The dispute over imprisoned former president Chen Shui-bian (陳水扁) potentially returning to the Democratic Progressive Party (DPP) heated up after the party’s congress on Saturday, with former DPP chairperson Tsai Ing-wen (蔡英文) hinting she was opposed to Chen’s return.

Tsai on Saturday said that Chen, who is serving a 20-year sentence for corruption, “would have to make a lot more effort to win back society’s respect,” since DPP members are divided over the ramifications and implications of Chen rejoining the party.

Tsai’s comment drew heavy criticism from Chen’s supporters, in particular his son, Chen Chih-chung (陳致中), who wrote on his Facebook page that he could not understand the remark and begged to disagree with Tsai, adding that it was she “who has to work a lot harder for the presidential nomination in 2016.”

Former Northern Taiwan Society director Janice Chen (陳昭姿), a staunch backer of Chen Shui-bian, said Tsai took the stance to try to garner support from independent voters and had betrayed the former president’s support for her during his presidency.

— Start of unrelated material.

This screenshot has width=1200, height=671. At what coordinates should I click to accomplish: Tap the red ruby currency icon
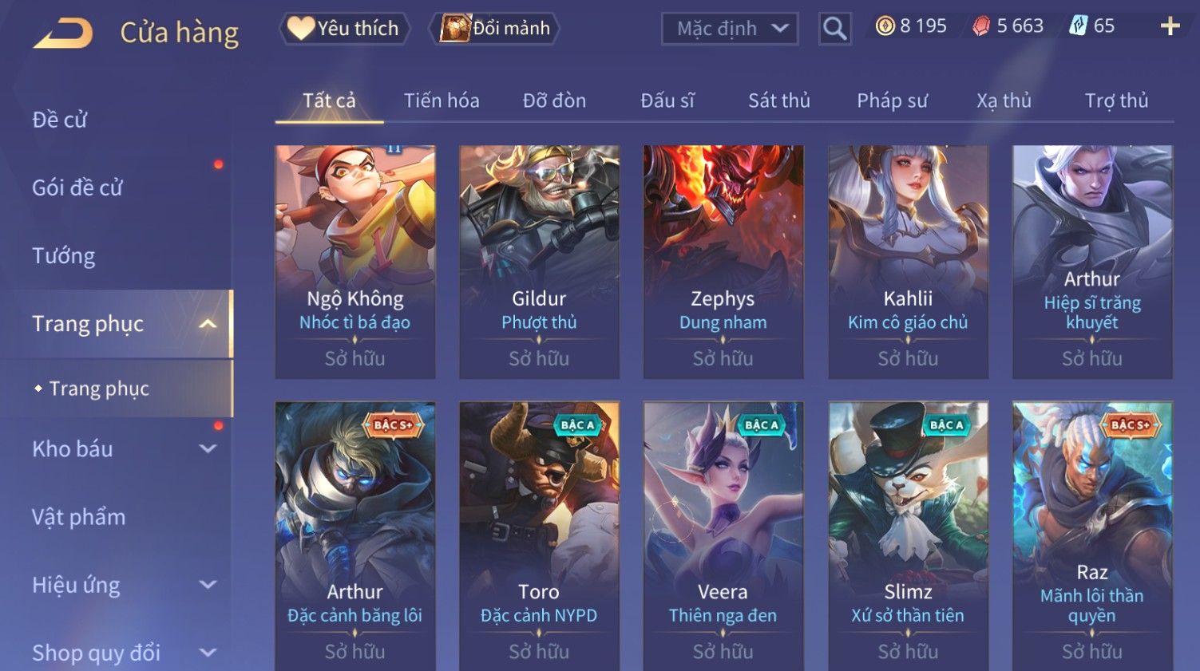coord(980,26)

“Chen Shui-bian worked hard enough during his eight years in the Presidential Office [and deserves the full support from his former party comrades],” said DPP Legislator Mark Chen (陳唐山), convener of the One Country, One Side Alliance group, which was founded by the former president.

Others said that Tsai had made a good point, although the issue of Chen Shui-bian’s return had not been on the agenda at the congress.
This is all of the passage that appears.